_Stated task_
Can you switch "table name filter" to "column name filter" throughout the listing below and return its lines with nothing else changed? Leave the pictures out.

_Information provided_
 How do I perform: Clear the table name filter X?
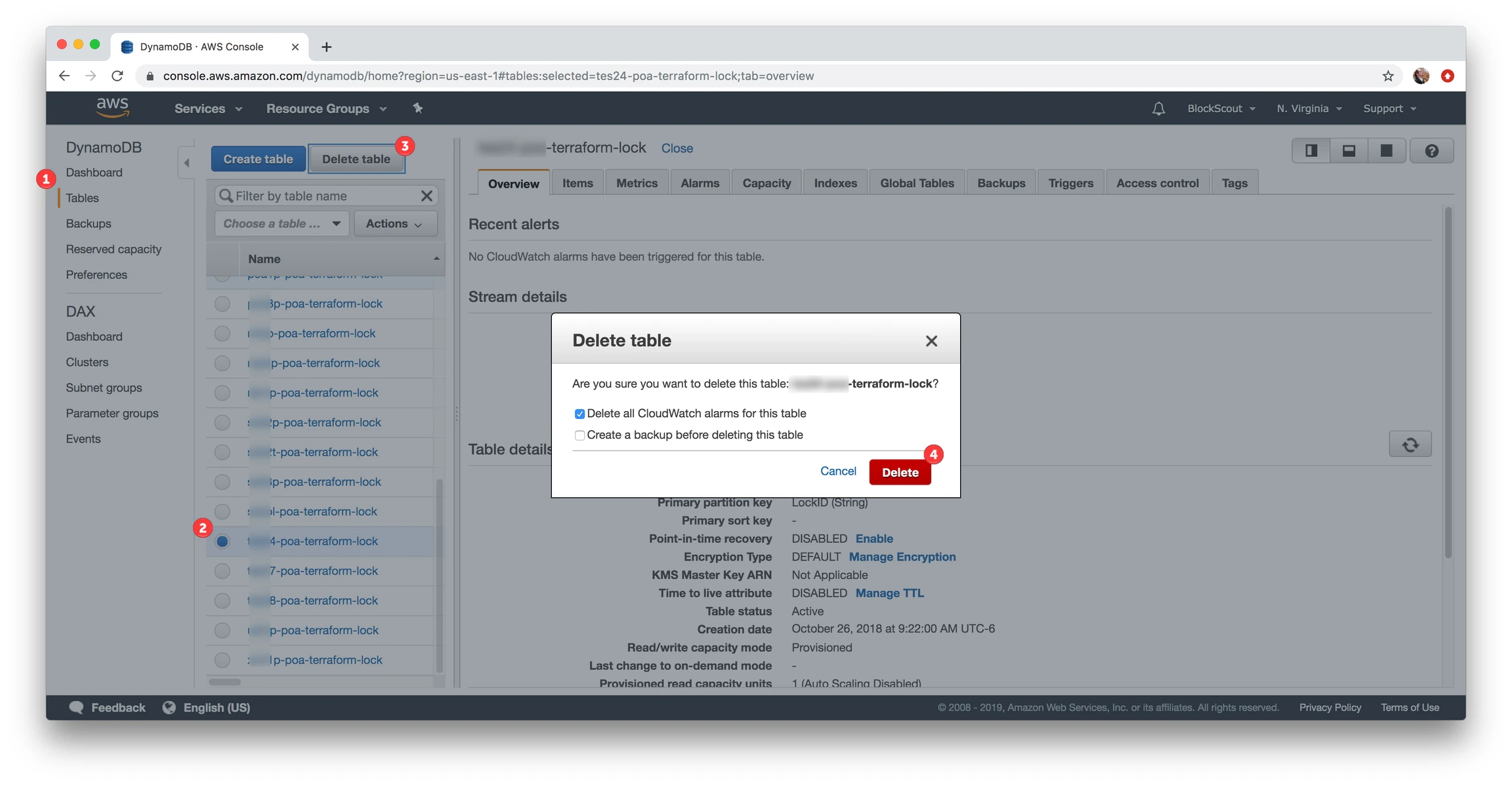click(x=427, y=196)
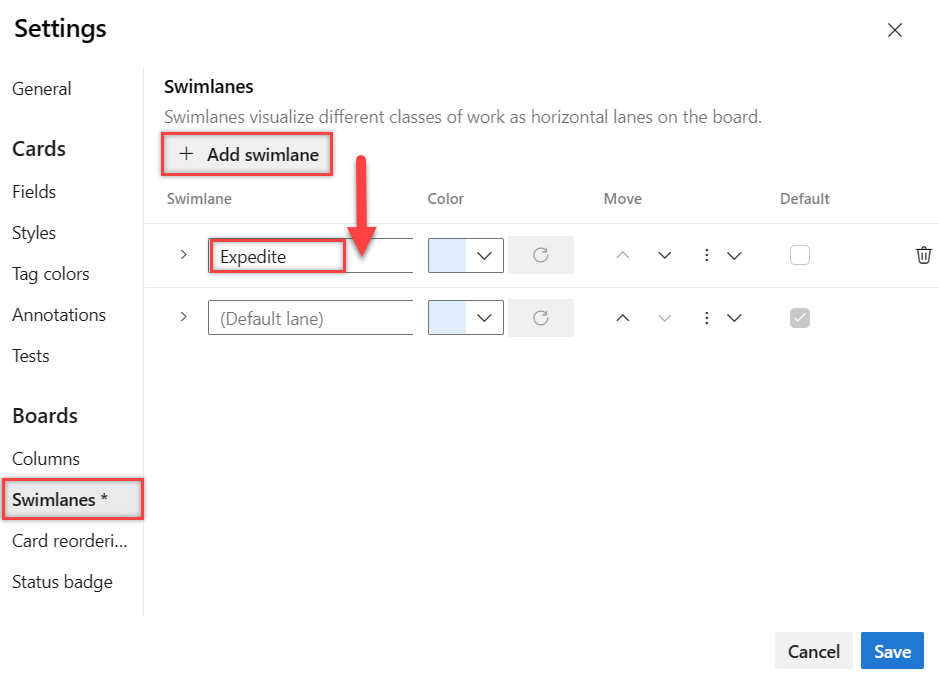The height and width of the screenshot is (679, 939).
Task: Move the Expedite swimlane down
Action: pos(664,256)
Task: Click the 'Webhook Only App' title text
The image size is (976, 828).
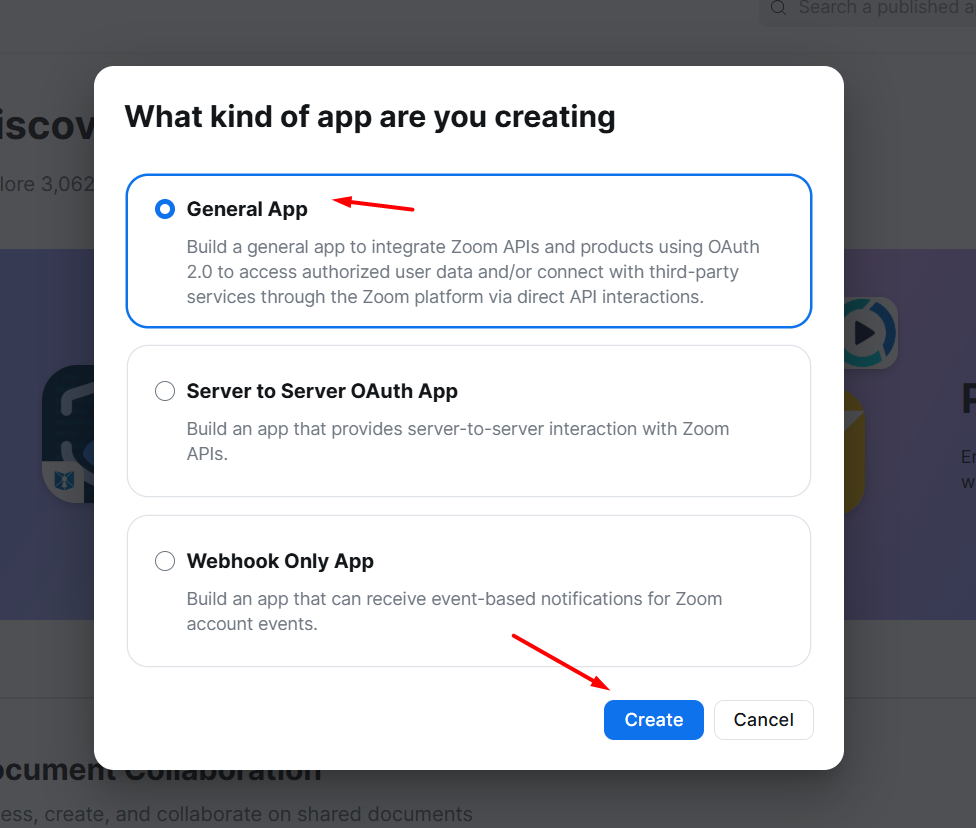Action: tap(280, 561)
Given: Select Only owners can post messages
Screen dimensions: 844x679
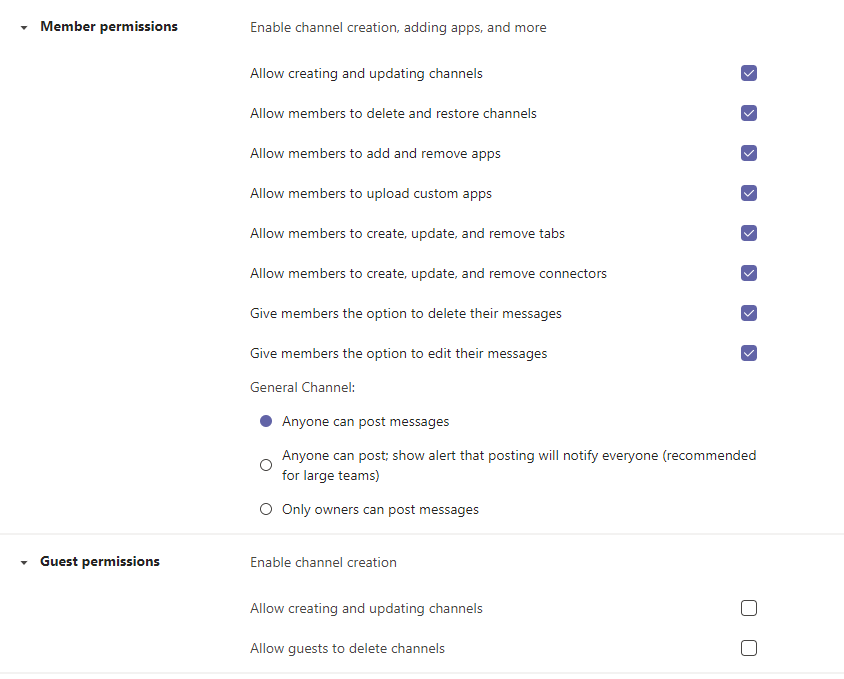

_Written reply_
 How do I perform: Clear the column name filter X?
click(x=427, y=196)
The height and width of the screenshot is (679, 939).
Task: Move the Expedite swimlane down
Action: pos(664,256)
Task: Click the 'Webhook Only App' title text
The image size is (976, 828).
Action: tap(280, 561)
Given: Select Only owners can post messages
Screen dimensions: 844x679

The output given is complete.